The Importance of KRAS in Cancer

KRAS is a protein that plays a critical role in controlling cell growth and differentiation. Mutations in the KRAS gene result in its constant activation, leading to uncontrollable cell division, a hallmark of cancer. These mutations are responsible for approximately 25% of all human cancers, including those affecting the lung, pancreas, and colon. Despite their prevalence, KRAS mutations have been notoriously difficult to target with drugs.

Currently, only two FDA-approved drugs specifically address mutant KRAS, but they have limited efficacy, often extending patient survival by just a few months compared to standard chemotherapy. This emphasizes the urgent need for the development of new and more effective therapies targeting mutated KRAS.

The research team led by Alán Aspuru-Guzik, a professor of chemistry and computer science at U of T, alongside collaborators at Insilico Medicine, has made significant strides in tackling this challenge by utilizing AI and quantum computing. According to Aspuru-Guzik, “It’s an exciting time to be working at the interface of chemistry, quantum computing, and AI,” underlining the groundbreaking potential of integrating these technologies to accelerate the drug discovery pipeline.

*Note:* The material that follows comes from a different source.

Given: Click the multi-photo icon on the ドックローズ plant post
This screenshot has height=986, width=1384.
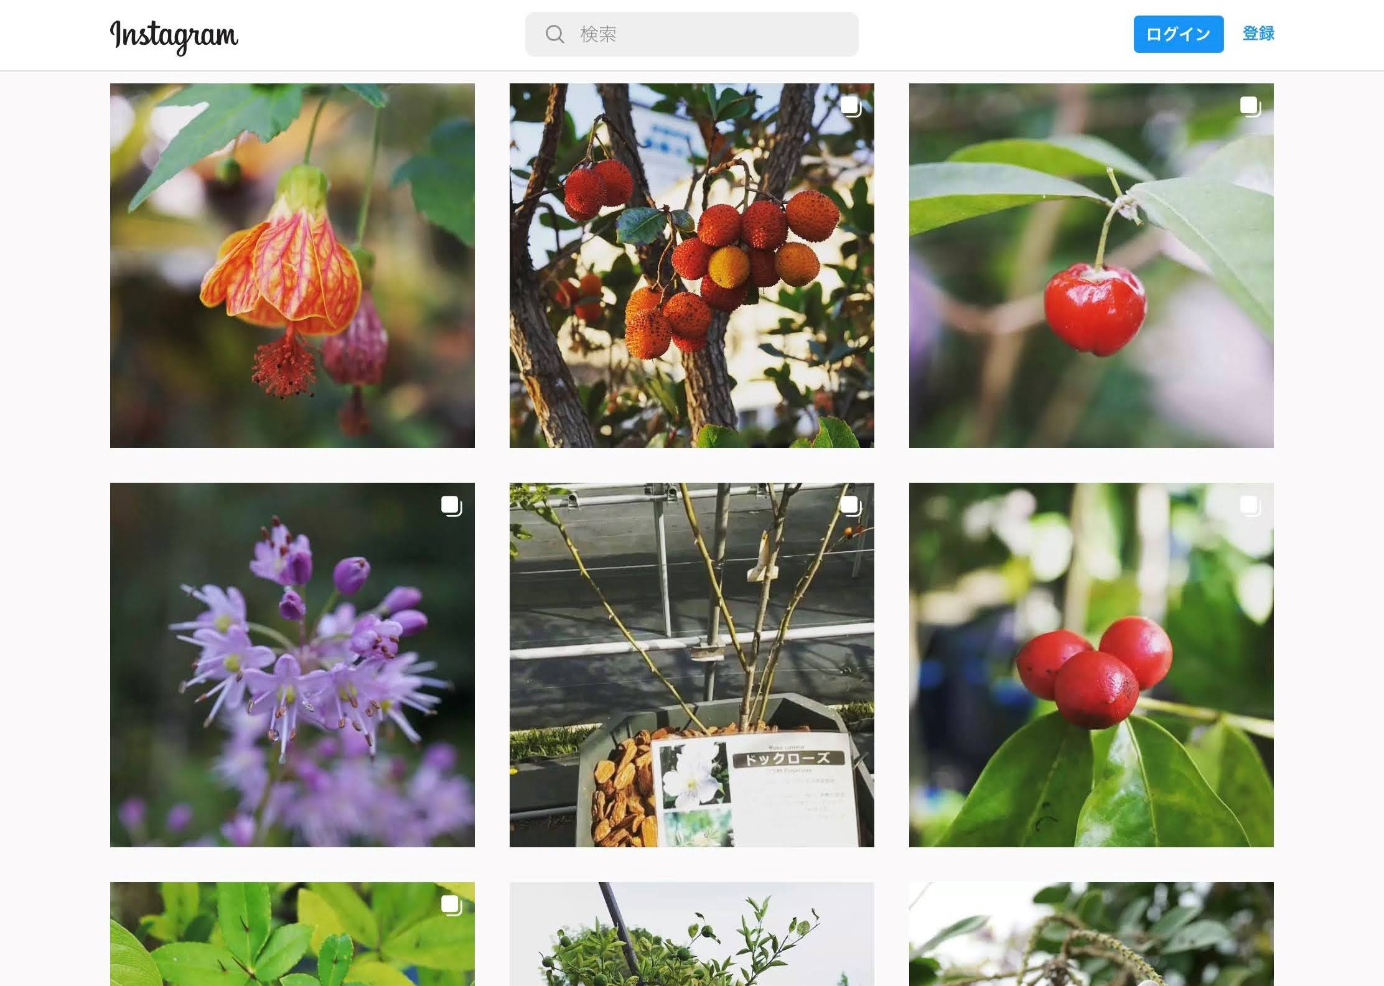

The Quantum-AI Drug Discovery Method

The study marks a first-of-its-kind application of quantum computing in combination with AI to find drug molecules targeting the KRAS protein. The approach represents a departure from traditional drug discovery methods, which generally involve screening large libraries of existing compounds to identify potential candidates.

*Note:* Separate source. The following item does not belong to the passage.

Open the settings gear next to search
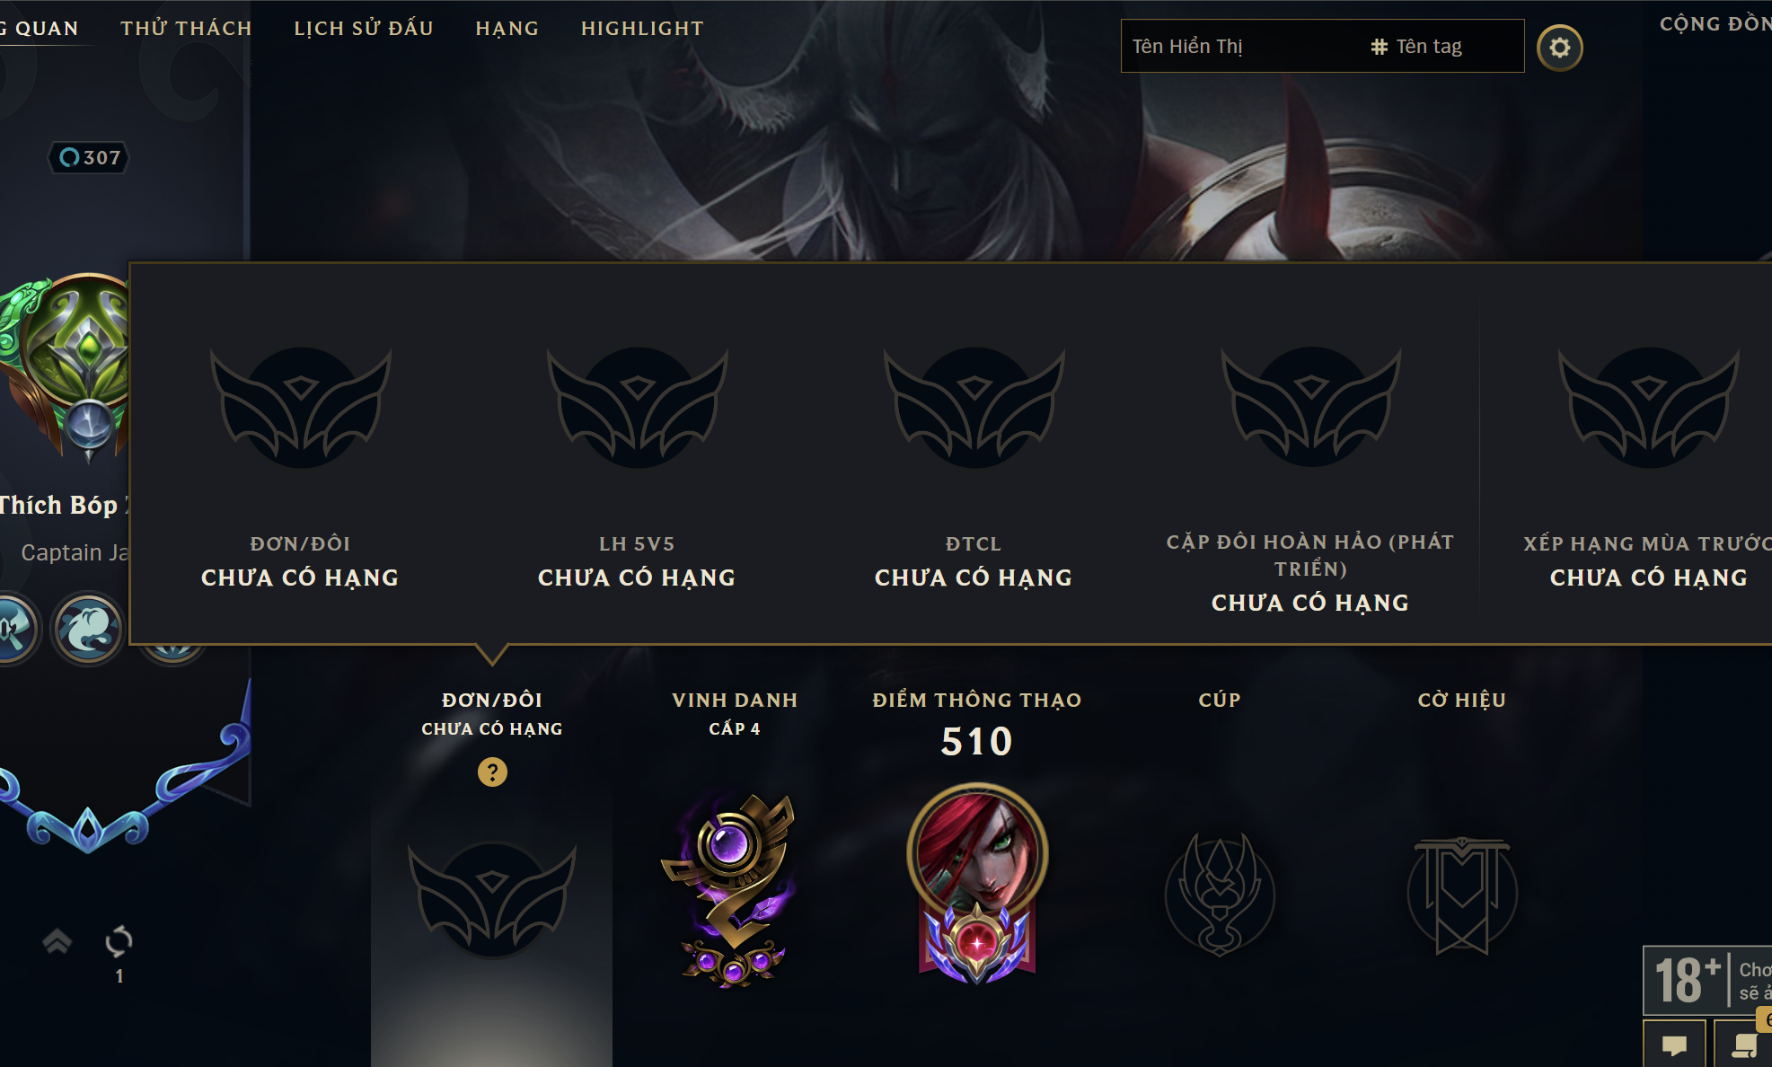 click(x=1559, y=48)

In the study, the team combined quantum computing with classical computing techniques to design new drug molecules. Initially, the researchers trained their models using a unique dataset consisting of 1.1 million molecules. This dataset included 650 molecules experimentally proven to block KRAS and over 250,000 molecules sourced from VirtualFlow, an open-source platform for large-scale virtual screening.

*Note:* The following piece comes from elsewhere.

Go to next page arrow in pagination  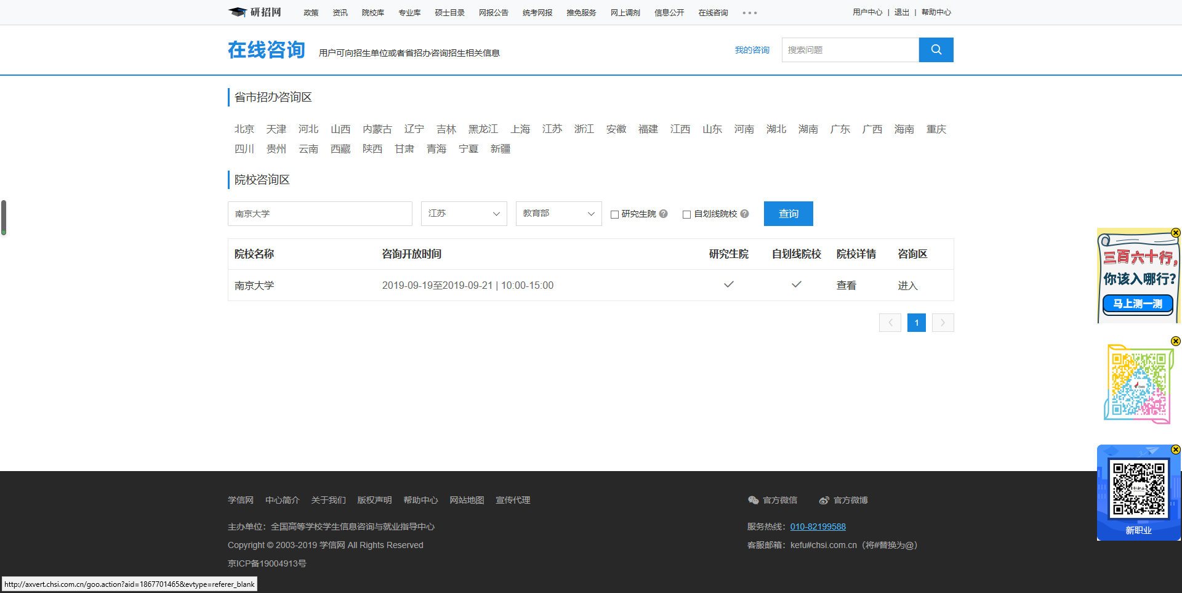(943, 323)
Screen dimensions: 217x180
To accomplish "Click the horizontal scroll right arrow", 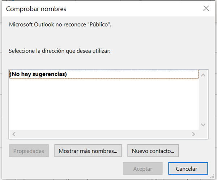I will click(193, 134).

Insilico Medicine’s Chemistry42 AI engine then played a crucial role by screening the designed molecules, evaluating their potential for binding to KRAS, and identifying the top 15 most promising candidates. These candidates were subsequently selected for lab testing. Among these, two molecules showed remarkable potential, effectively interacting with multiple versions of the KRAS protein in living cells. Their successful targeting of mutant KRAS indicates that these molecules could play a role in the development of new anti-cancer therapies.

Shortening the Drug Discovery Timeline

The study has far-reaching implications for drug discovery, particularly when it comes to reducing the extensive time required for early-stage research. Traditional drug discovery approaches are both costly and slow, often involving years of laboratory screening. By utilizing AI and quantum computing, the research team was able to more efficiently design and test new molecules.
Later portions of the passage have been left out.